Chimère. Donner vie. Rien ne surgit jamais ex nihilo.

Phot. © Christophe Raynaud de Lage

Phot. © Christophe Raynaud de Lage

À travers l’évocation partiellement autobiographique des difficultés d’un couple à avoir un enfant, Frédérique Voruz offre, sur le mode du conte imprégné d’humour et de fantaisie, une réflexion beaucoup plus large sur le « donner naissance », ses tenants et ses aboutissants.

Une femme se lamente et prend à partie les oiseaux insouciants qui chantent alors qu’elle pleure. Son drame : elle et son compagnon voudraient un enfant, mais il ne vient pas. La faute à qui, la faute à quoi ? Ça tourne dans leur tête… Ils sont certainement coupables. Oui, mais de quoi ? Ils ne sont peut-être pas faits pour être parents. Ou alors un sort pèse sur eux. C’est quoi, la condition pour réussir ? Qu’à cela ne tienne, dit Stella, il y a toujours eu des fées penchées sur les berceaux dans les contes, alors pourquoi ne pas en appeler une ?

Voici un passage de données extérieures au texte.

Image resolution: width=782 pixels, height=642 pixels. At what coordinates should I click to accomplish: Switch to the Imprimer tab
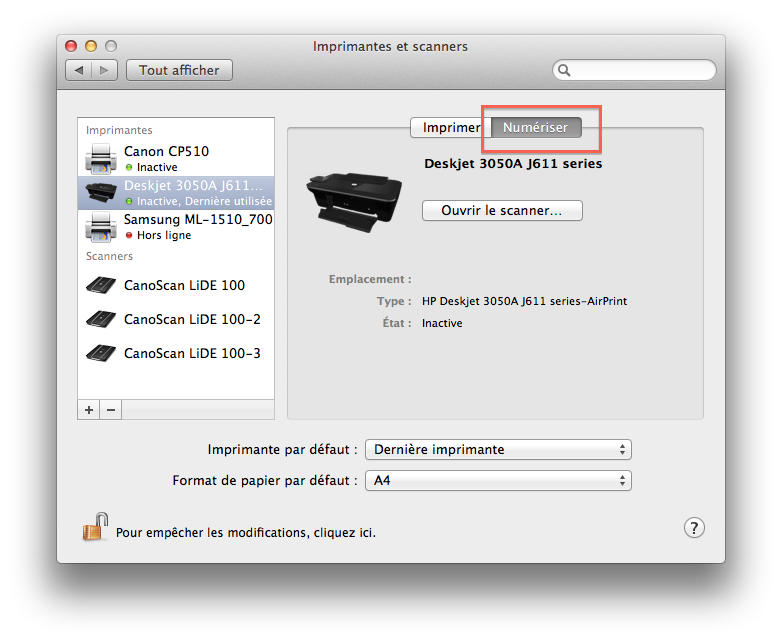[x=451, y=128]
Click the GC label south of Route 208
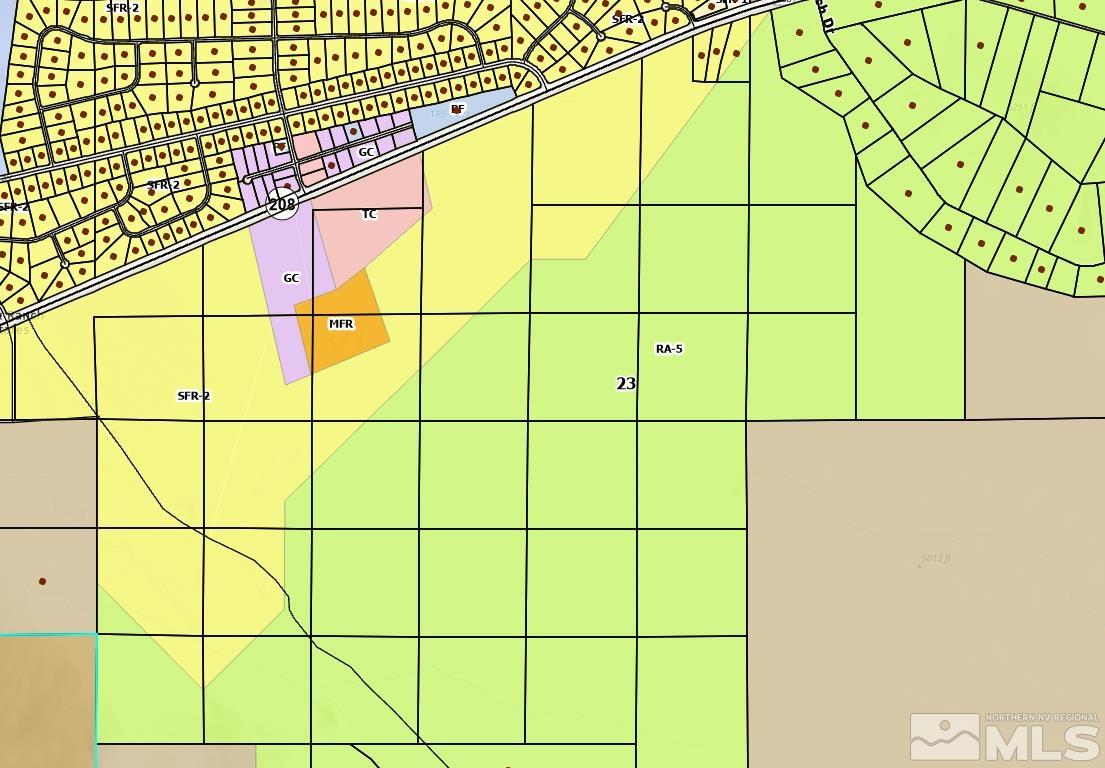Image resolution: width=1105 pixels, height=768 pixels. (x=291, y=278)
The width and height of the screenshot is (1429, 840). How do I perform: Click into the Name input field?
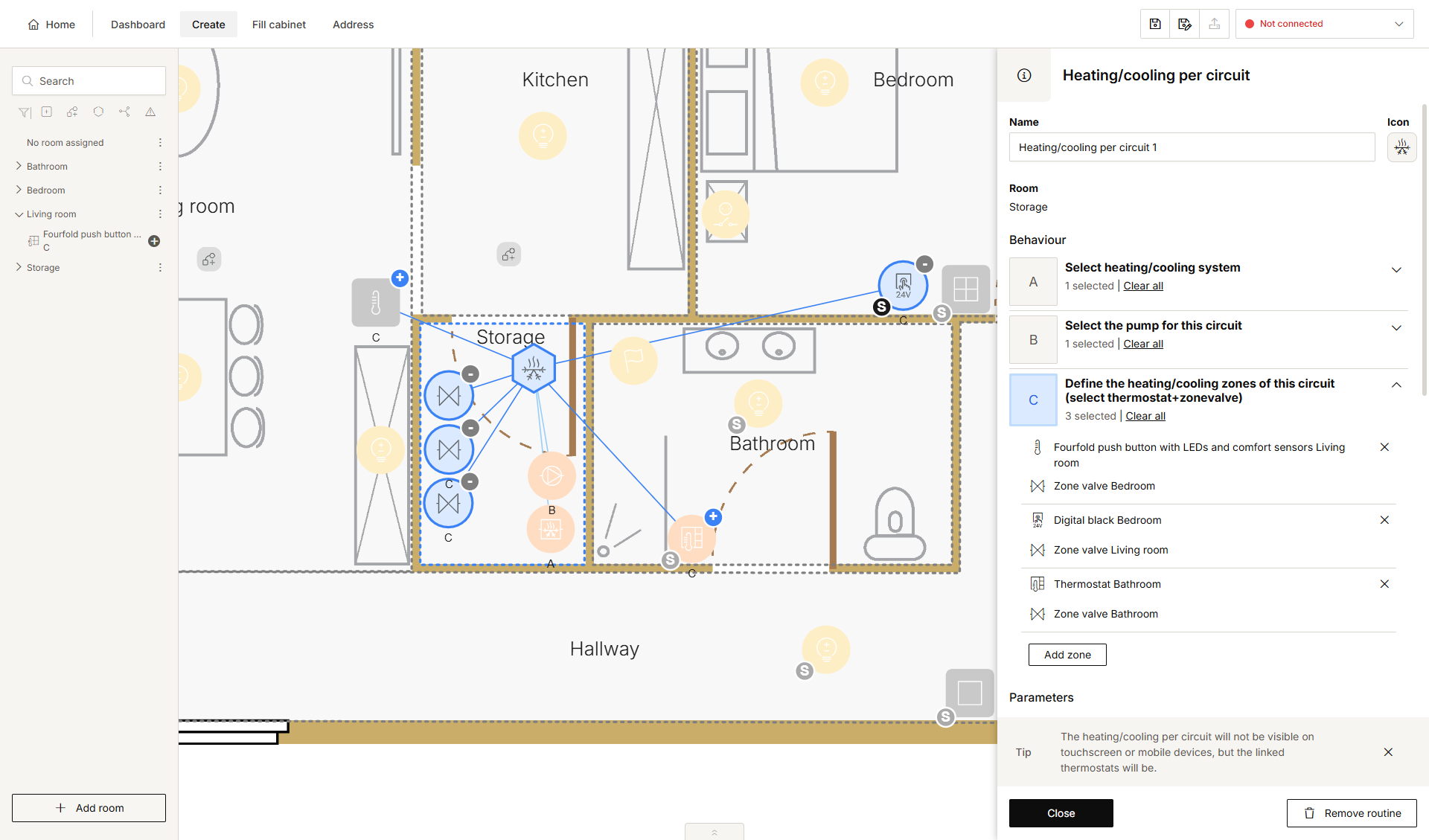pos(1192,147)
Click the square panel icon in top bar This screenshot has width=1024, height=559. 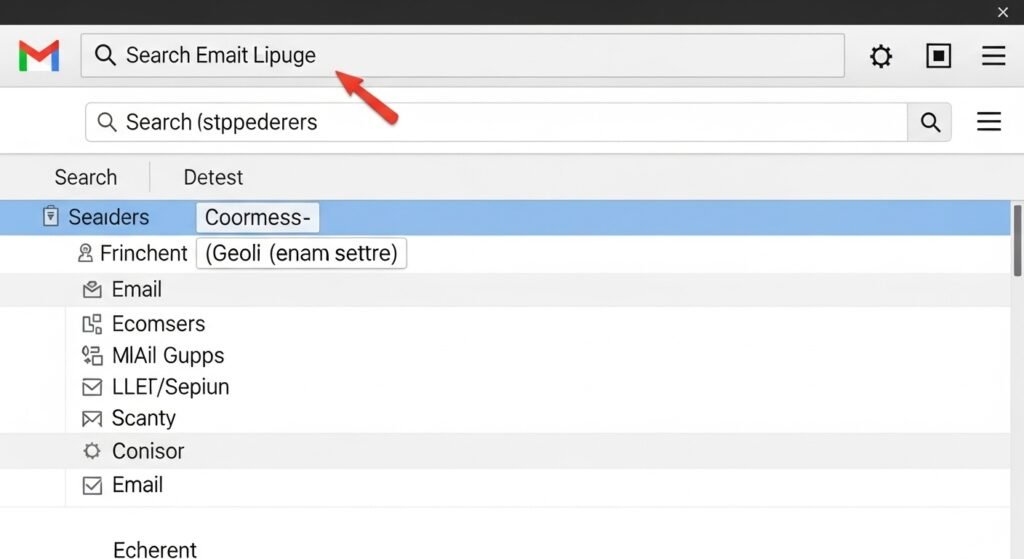pos(938,56)
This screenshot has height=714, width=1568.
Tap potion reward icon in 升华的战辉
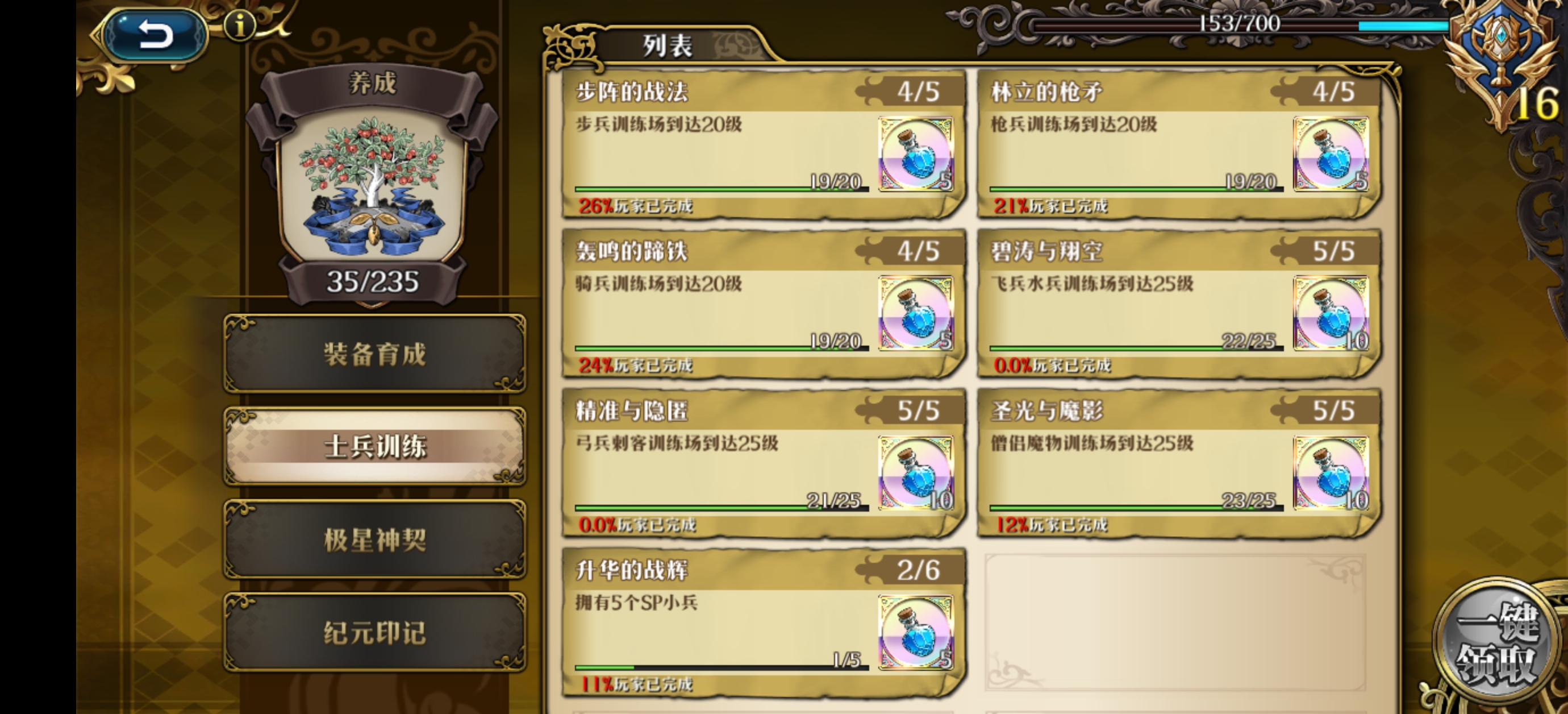pos(915,632)
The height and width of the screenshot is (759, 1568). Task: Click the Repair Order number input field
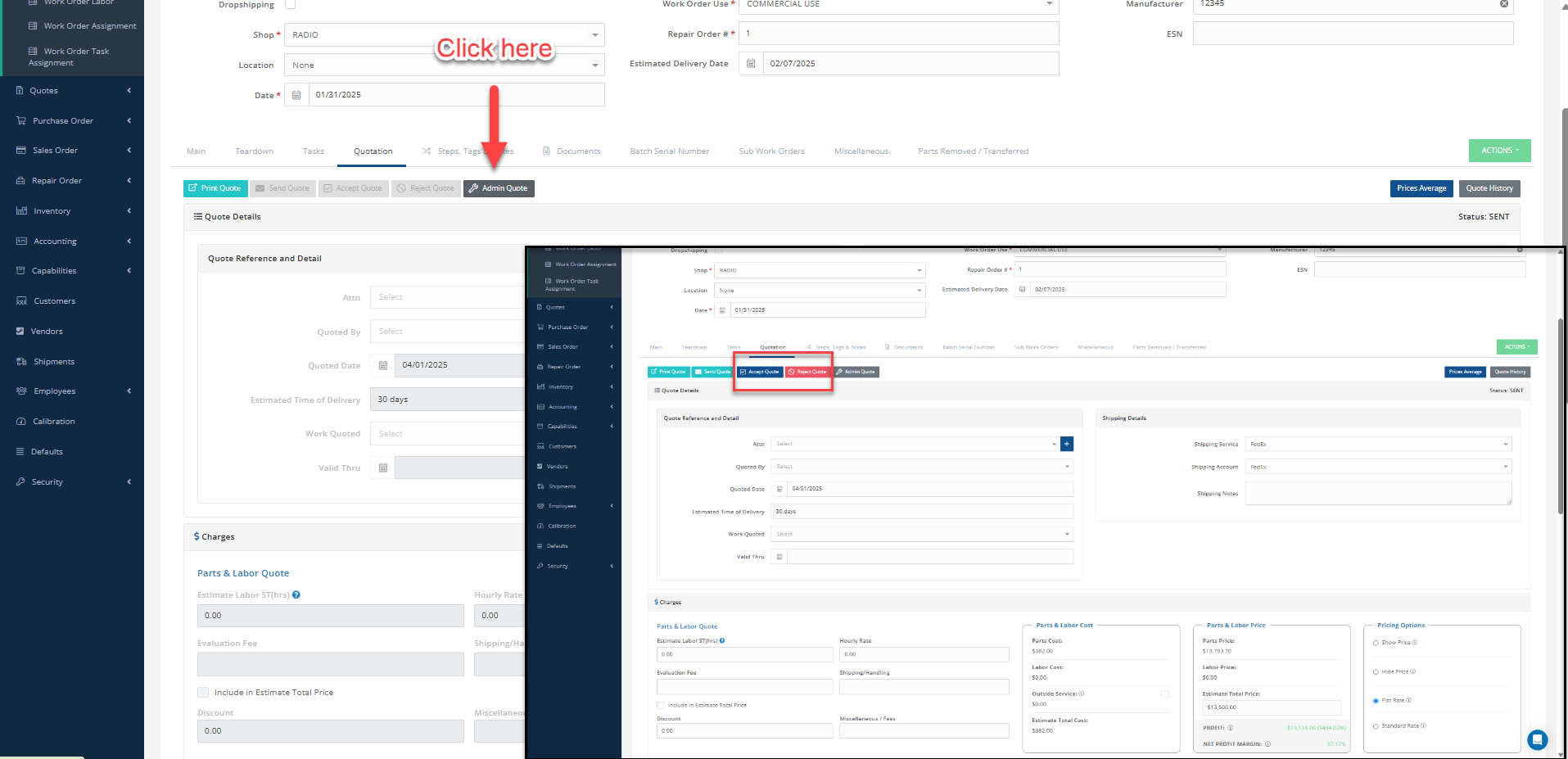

Oui, mais voilà… Celle qui arrive ne remplit pas tout à fait l’office qu’on attend d’elle. Look un peu rock’n’roll, elle n’a pas vraiment l’allure de l’emploi et, face aux demandes de Stella, allègue toutes les nuisances provoquées par l’arrivée d’un petit : nausées, vomissements, pleurs du bébé, vergetures, fuites de lait, tout y passe, mais Stella s’accroche. Et, comme nous sommes dans le monde réel, c’est du côté de la médecine et de l’obstétrique que Stella et Neven, son compagnon, se tournent pour procéder à une PMA – lire Programmation Médicalement Assistée. « Tu sais combien ça coûte à la Sécu ? » dira la fée aux augures douteux pour en rajouter une couche.

Phot. © Christophe Raynaud de Lage

Phot. © Christophe Raynaud de Lage

Fantaisie à tous les étages

À aucun moment, la pièce ne s’essaie au naturalisme et au réalisme. La musique est visible à l’arrière-plan, les accessoires sont manipulés à vue et un ventilateur et quelques billes de polystyrène suffisent à suggérer un froid qui n’est pas qu’atmosphérique.

C’est dans cet entre-deux entre réel et imaginaire qu’évoluent les personnages. La « bonne » fée renâcle, elle n’a pas l’habitude du genre de demande de Stella : princesse, carrosse, souliers, ça, elle connaît. Mais un petit… Là on commence par la fin – « Ils se marièrent… » – qui n’est pas forcément ce qui lui paraît le mieux.

Quant à la spécialiste qui reçoit le jeune couple, elle n’est pas non plus à piquer des hannetons. Les parents ont beau s’appeler Berlioz, un nom prédestiné de créateur que l’obstétricienne écorche en Berluz – qui rapproche immanquablement leur nom de « berlue », illusion que des « parents » qui voudraient bien l’être en devenir se font –, celle-ci s’emploie à dresser tous les obstacles possibles : âge de la mère, importance du pourcentage d’échecs, etc., de quoi faire douter le plus aguerri.

Et puis il y a les injonctions contraignantes comme pointer du doigt l’influence du tabac – Neven fume – sur le nombre et la résistance des spermatozoïdes du père. Si l’on ajoute le « protocole » de soins, c’est un enfer tant il provoque de fébrilité calendaire et de culpabilité des parents putatifs, sans compter les malaises et douleurs que le traitement occasionne. Heureusement, il y a la fantaisie et la poésie pour mettre le drame à distance.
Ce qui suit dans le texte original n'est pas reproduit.